Figure 6. PTEN-dependent gene expression and metabolic programs in T_reg cells

(a) Heat maps display expression, relative to the WT mean (over or equivalent to 1.5 fold), of T_FH-related genes. (b) GSEA reveals the cell cycle mitotic pathway as one of the most extensively upregulated pathways in Pten^fl/flFoxp3-Cre T_reg cells. (c) IPA analysis of canonical pathways controlled by PTEN in T_reg cells. (d) Glycolytic activity of T_reg cells stimulated with α-CD3-CD28. (e) Analysis of ROS production, mitochondrial mass and mitochondrial membrane potential (tetramethylrhodamine, methyl ester, TMRM) in T_reg cells of WT and Pten^fl/flFoxp3-Cremice. (f) Analysis of BrdU incorporation in T_reg subsets of WT and Pten^fl/flFoxp3-Cremice.

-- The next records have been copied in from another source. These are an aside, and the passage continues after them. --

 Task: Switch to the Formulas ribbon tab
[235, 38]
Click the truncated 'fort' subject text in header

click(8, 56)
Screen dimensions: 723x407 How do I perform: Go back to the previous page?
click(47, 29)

Data are representative of one experiment (a-c; n=3 WT, 3 Pten^fl/flFoxp3-Cre mice), two independent experiments (d,f) and three independent experiments (e).

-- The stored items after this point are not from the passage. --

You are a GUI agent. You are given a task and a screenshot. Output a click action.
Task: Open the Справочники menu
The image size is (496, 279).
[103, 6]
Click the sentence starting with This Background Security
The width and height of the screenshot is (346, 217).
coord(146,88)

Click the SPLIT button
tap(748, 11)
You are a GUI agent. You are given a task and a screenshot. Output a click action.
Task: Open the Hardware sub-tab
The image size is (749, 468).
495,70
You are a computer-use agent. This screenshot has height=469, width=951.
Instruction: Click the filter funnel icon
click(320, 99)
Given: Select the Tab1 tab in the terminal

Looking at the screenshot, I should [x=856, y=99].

Figure 7. Dysregulated mTORC2 activity in PTEN-deficient T_reg cells responsible for the immune tolerance breakdown

(a,b) Immunoblots of phosphorylation of Akt (S473), Foxo1 and S6 in resting and short-term stimulated T_reg cells (a) and in resting and long-term stimulated T_reg cells (b) isolated from WT and Pten^fl/flFoxp3-Cre mice. (c,d) Flow cytometry analysis of WT, Pten^fl/flFoxp3-Cre, Foxp3^creRictor^fl/fl and Pten^fl/flRictor^fl/flFoxp3-Cremice for Foxp3 (upper) and CD25 (lower) expression in CD4⁺ T cells (c), and proportions of FH cells (upper) and GC B cells (lower) (d). (e) Kidney sections showing IgG deposits (scale 300 μm) and quantification (right; quantitative results of WT and Pten^fl/flFoxp3-Cre mice in Fig. 4g are shown here for comparison). Data are representative of two independent experiments (a,b), three independent experiments (c,d) and one experiment (e; n=2 Foxp3^creRictor^fl/fl and 3 Pten^fl/flRictor^fl/flFoxp3-Cremice). Data are mean ± s.e.m.

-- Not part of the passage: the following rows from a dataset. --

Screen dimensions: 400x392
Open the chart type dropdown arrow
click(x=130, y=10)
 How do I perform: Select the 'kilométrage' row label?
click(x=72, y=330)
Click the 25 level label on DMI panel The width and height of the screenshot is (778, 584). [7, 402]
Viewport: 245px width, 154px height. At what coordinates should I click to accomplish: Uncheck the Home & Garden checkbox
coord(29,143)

Figure 8. Heterozygous loss of PTEN in T_reg cells is sufficient to disrupt immune homeostasis

(a) Flow cytometry analysis of Foxp3 and CD25 expression in WT and Pten^fl/+Foxp3-Cresplenic CD4⁺ T cells. (b) Foxp3-YFP and GFP expression in CD4⁺ T cells from Pten^+/+Foxp3-CreRosa26^GFPand Pten^fl/+Foxp3-Cre Rosa26^GFPmice. (c) Analysis of CXCR5⁺PD-1⁺ cells (gated on CD4⁺TCRβ⁺ cells) and GL7⁺CD95⁺ GC B cells (gated on CD19⁺ B cells) in the spleen of WT and Pten^fl/+Foxp3-Cre mice. (d) Representative images (scale 60 μm) and quantification of fluorescent intensity (right) of serum ANA IgG autoantibodies detected with fixed Hep-2 slides. (e) Immune fluorescence images of kidney glomeruli sections showing IgG deposits (scale 100 μm). Data are representative of at least two independent experiments (a-e). *P < 0.0001. Data are mean ± s.e.m.